# [Task description]
Copy word for word the portion of the text below on fusing image and non-image data for disease diagnosis, from "Figure 1. The" to "prognosis of diseases.".

# [Source text]
Cui, C., Yang, H., Wang, Y., Zhao, S., Asad, Z., Coburn, L. A., Wilson, K. T., Landman, B. A., & Huo, Y. (2023). Deep multimodal fusion of image and non-image data in disease diagnosis and prognosis: a review. Progress in Biomedical Engineering, 5(2), 22001. doi: 10.1088/2516-1091/acc2fe
The rapid growth of diagnostic technologies in healthcare is increasing the need for doctors to manage and combine different types of data that are generated during regular medical practice. For example, when diagnosing and planning treatment for a cancer patient, doctors use various images (like radiology, pathology, and camera images) and non-image data (such as clinical and genetic data). However, making decisions with this information can be subjective and vary greatly between doctors. With recent progress in deep learning technology, many efforts are focused on finding ways to combine and process all this information to make more objective, data-driven decisions in healthcare. This paper reviews the latest research on how to solve this challenge. It covers the current workflows for combining different types of data, methods for merging these data sources, how well these methods perform, their applications in diagnosing and predicting diseases, and the challenges and future directions in this field.
Figure 1. The scope of this review is presented. multimodal data containing image data (e.g. radiology images and pathology images) and non-image data (e.g. genomic data and clinical data) are fused through multimodal learning methods for diagnosis and prognosis of diseases.

# [Given entries]

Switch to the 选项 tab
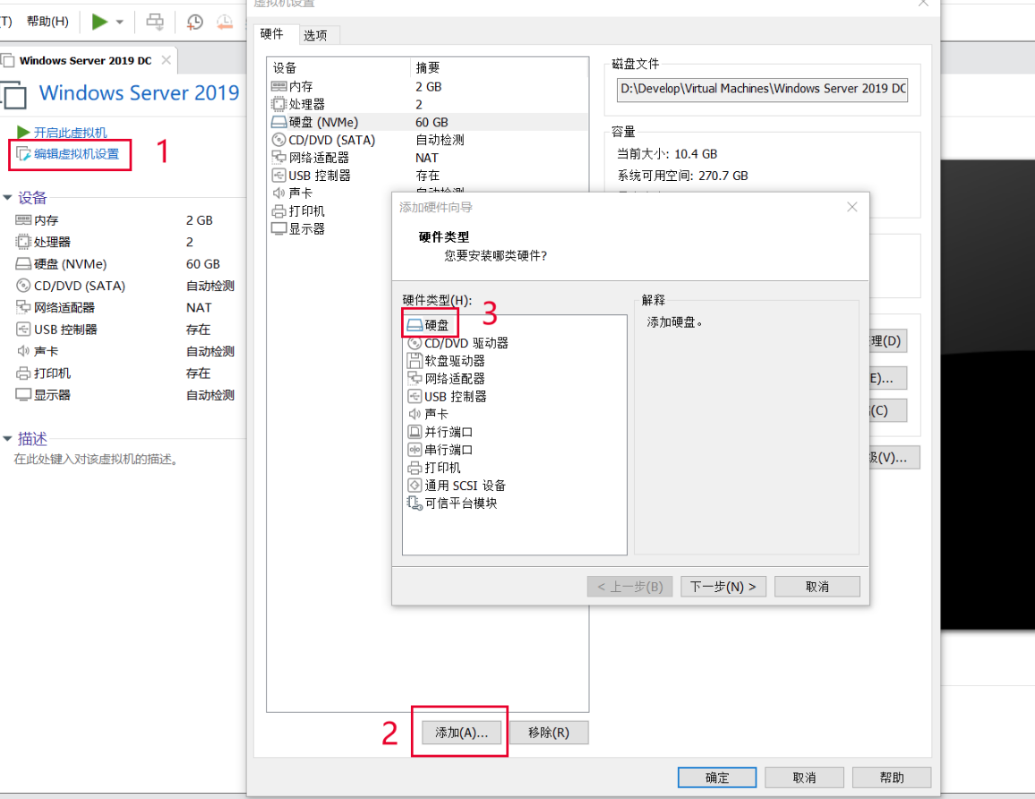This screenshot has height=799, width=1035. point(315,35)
---
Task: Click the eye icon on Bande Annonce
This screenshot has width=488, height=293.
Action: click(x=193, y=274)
...
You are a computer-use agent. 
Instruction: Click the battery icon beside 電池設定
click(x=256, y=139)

# [Task result]
Figure 1. The scope of this review is presented. multimodal data containing image data (e.g. radiology images and pathology images) and non-image data (e.g. genomic data and clinical data) are fused through multimodal learning methods for diagnosis and prognosis of diseases.